En el Vaticano, donde todo tiene forma de rito y hasta el silencio parece redactado por teólogos, el protocolo viste de negro. Pero hay excepciones que deslumbran, como si Dios mismo las hubiera aprobado con un gesto sutil desde la bóveda de la Capilla Sixtina. El ‘privilegio de blanco’ es la pasarela más antigua del mundo, donde solo unas pocas reinas pueden romper la norma y aparecer, literalmente, de blanco.
El blanco, en este contexto, no es inocencia: es poder. Solo seis mujeres en el mundo tienen el honor de llevarlo ante el Papa, como si fueran emisarias de una santidad heredada. Son las reinas Letizia de España, Matilde de Bélgica, Paola antes que ella, María Teresa de Luxemburgo, Charlène de Mónaco y la reina emérita doña Sofía. Mujeres con sangre azul, pero también con fe registrada en el Vaticano.

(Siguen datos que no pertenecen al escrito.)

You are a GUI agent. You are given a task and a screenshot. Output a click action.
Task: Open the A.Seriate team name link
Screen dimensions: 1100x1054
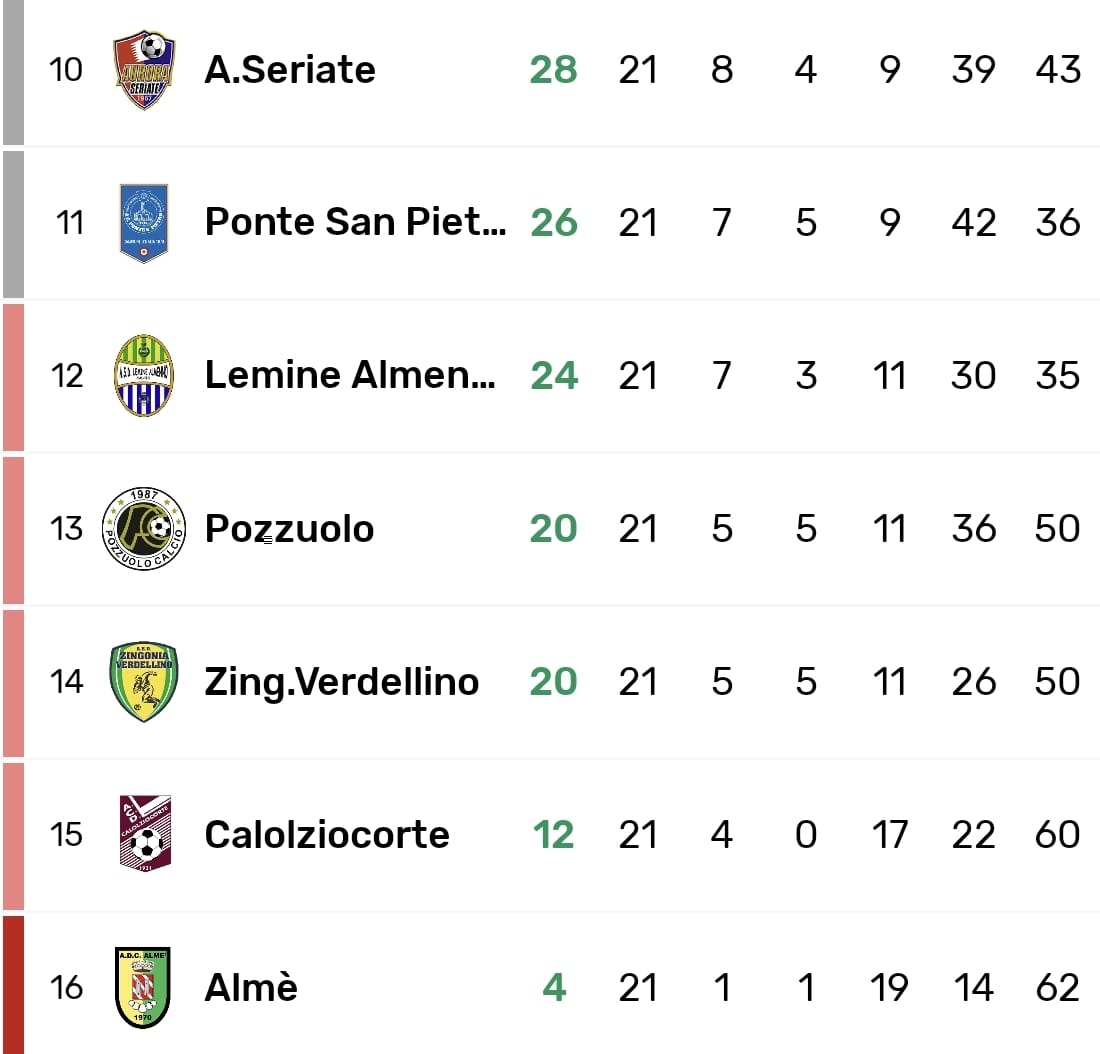290,69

Todo empezó con Victoria Eugenia de Battenberg, que en 1923 inauguró la tradición al vestirse de blanco frente a Pío XI. Desde entonces, este gesto se ha ido refinando como una joya litúrgica: encajes de chantilly, mantillas perfectamente planchadas, siluetas sobrias y zapatos que no buscan escándalo, pero pisan con historia. Es el blanco que no mancha, que no necesita justificación: el blanco de la Iglesia y la monarquía en diálogo mudo y milenario.
Cuando la reina Letizia se encontró con el Papa Francisco en 2014, muchos vieron en su traje blanco una declaración de estilo y diplomacia. Pero fue mucho más; porque en un mundo donde las monarquías se descafeínan y las religiones se mezclan, hay gestos que siguen hablando con la voz del tiempo.

Pero no todo blanco entra sin matices. El privilegio no es hereditario, ni vitalicio. Hay que ser reina consorte católica, con la bendición implícita de Roma. Y hasta dentro de ese microcosmos, hay elección: algunas optan por vestirse de negro incluso teniendo el derecho al blanco.
Ahora que el Papa Francisco ha muerto, y los ojos del mundo están puestos sobre las columnas de San Pedro, las reinas que asistan a su funeral decidirán si van de negro por el luto o de blanco por el linaje. El vestido, como siempre, dirá más que el discurso.

Y mientras los cardenales se preparan para encerrar sus votos bajo llave, las cámaras mirarán de reojo a esas mujeres de blanco. No por vanidad. Por liturgia, sí. Pero también porque, entre tantas túnicas, hay una moda que no se pasa. Una alta costura que nace de la fe… y del privilegio.